• AVAILABLE DATA:
|---|

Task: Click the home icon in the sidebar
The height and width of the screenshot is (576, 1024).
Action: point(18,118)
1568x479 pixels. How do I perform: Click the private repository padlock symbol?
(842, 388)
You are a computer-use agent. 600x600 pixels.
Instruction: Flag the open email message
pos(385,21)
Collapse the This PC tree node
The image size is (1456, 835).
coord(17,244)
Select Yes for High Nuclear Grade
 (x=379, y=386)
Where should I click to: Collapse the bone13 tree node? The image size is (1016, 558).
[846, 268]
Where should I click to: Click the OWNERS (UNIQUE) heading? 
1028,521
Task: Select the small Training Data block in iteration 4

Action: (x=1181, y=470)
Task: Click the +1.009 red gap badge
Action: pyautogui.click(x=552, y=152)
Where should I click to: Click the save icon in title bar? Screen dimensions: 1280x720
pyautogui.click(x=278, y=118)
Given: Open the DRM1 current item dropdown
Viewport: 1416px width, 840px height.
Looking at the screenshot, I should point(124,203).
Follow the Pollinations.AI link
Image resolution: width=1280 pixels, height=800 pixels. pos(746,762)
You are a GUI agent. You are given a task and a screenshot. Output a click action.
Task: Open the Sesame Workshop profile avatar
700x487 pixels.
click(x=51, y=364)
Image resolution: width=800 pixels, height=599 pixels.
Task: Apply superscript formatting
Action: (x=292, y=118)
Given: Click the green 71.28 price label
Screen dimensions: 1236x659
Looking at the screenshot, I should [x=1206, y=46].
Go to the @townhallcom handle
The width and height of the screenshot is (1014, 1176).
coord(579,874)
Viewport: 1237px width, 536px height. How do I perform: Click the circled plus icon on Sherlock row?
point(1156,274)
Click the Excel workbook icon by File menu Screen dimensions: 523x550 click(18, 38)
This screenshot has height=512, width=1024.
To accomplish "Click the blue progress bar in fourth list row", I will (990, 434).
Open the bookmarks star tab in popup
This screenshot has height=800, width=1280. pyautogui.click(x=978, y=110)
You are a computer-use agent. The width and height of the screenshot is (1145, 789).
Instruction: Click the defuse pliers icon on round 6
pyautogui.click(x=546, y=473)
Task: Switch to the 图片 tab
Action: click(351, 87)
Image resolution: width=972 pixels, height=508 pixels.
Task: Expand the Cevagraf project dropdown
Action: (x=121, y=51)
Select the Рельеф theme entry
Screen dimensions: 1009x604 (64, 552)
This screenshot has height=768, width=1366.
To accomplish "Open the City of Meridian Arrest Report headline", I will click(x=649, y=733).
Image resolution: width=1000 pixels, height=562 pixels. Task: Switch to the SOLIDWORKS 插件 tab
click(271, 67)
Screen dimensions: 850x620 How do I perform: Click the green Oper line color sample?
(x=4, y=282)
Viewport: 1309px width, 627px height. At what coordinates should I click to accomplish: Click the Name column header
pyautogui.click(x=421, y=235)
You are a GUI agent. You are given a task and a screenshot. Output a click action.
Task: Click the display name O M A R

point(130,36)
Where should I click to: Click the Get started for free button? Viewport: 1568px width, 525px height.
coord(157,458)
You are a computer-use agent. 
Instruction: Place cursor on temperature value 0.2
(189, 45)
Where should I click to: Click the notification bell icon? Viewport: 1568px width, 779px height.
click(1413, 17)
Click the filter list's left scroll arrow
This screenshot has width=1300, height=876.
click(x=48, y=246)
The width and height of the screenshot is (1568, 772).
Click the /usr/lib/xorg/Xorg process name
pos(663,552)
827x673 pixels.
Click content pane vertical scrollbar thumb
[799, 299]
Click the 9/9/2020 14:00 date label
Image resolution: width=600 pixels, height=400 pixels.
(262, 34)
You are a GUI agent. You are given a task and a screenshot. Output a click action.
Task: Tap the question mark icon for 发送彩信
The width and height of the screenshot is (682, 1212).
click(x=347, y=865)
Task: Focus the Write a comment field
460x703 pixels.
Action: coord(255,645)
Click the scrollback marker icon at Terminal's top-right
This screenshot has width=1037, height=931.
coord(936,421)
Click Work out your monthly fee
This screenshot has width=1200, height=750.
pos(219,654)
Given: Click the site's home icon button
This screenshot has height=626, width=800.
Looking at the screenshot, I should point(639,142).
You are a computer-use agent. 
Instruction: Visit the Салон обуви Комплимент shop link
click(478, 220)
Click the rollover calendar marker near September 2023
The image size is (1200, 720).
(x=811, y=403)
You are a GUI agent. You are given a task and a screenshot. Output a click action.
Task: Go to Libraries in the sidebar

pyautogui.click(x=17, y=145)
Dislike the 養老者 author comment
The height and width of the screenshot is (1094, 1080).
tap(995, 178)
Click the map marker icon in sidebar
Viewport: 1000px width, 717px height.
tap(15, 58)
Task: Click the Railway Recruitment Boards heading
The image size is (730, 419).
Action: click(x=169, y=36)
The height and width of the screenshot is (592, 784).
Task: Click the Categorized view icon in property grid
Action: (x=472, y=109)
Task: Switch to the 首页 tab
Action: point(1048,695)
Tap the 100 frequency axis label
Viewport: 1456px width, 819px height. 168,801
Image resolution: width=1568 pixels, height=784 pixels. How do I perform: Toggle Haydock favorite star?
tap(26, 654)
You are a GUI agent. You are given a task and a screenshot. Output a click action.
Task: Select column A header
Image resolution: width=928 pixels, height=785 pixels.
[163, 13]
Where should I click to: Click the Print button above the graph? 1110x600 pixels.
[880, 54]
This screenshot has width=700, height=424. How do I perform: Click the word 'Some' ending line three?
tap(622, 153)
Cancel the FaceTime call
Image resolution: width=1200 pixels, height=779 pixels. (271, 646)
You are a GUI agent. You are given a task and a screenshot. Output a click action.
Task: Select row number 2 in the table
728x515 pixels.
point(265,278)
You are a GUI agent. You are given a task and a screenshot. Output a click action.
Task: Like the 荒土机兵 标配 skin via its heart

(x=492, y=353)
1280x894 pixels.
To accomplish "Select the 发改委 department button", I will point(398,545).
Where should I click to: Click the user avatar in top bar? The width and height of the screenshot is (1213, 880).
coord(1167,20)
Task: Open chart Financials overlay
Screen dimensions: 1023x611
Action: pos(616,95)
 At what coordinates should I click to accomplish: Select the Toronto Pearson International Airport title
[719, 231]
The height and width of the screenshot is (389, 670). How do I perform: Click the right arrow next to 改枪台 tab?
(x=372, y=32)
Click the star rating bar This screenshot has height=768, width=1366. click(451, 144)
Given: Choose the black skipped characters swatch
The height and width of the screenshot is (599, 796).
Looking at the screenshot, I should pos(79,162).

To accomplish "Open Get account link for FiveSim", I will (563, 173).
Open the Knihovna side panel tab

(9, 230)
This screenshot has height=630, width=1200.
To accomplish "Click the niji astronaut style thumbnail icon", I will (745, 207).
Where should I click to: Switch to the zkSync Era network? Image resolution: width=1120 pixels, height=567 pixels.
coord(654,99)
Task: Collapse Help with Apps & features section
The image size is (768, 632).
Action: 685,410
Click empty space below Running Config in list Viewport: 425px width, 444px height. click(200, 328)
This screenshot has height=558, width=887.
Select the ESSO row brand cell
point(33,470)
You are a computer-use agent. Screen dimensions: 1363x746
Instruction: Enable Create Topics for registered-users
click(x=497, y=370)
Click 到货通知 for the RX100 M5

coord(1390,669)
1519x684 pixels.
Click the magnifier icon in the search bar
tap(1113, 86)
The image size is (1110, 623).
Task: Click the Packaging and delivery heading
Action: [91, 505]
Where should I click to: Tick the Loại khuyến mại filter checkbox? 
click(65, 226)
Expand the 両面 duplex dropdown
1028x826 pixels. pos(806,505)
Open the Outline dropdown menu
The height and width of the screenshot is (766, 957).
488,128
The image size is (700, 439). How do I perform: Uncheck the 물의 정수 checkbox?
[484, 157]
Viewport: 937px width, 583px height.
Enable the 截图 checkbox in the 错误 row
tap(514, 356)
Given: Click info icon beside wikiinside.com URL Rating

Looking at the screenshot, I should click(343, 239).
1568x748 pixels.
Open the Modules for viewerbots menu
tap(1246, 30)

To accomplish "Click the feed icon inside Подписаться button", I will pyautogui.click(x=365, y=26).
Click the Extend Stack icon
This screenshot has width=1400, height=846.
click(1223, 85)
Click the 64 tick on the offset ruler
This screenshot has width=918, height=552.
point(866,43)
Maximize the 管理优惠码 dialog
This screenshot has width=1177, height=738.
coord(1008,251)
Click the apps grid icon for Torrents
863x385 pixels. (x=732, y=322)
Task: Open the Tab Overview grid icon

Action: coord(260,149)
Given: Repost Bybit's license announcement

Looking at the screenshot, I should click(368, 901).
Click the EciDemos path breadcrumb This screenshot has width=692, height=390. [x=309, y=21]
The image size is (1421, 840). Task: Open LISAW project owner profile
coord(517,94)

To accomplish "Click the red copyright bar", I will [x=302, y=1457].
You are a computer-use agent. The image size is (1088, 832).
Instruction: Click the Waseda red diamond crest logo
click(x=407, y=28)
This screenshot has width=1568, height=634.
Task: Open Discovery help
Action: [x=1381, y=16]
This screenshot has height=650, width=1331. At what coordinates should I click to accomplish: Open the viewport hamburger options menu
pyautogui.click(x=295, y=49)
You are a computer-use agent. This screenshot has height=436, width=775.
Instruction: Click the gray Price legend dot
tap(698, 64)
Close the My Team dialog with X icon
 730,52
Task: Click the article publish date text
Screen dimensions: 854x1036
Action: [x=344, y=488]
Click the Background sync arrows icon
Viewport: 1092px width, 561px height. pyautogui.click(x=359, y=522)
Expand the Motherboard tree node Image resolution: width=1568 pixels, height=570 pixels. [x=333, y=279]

|---|

• TASK INSTRUCTIONS: Could you please find every line of the listing above holding the string "comment" and copy it?

• RESPONSE:
Task: Focus the Write a comment field
Dislike the 養老者 author comment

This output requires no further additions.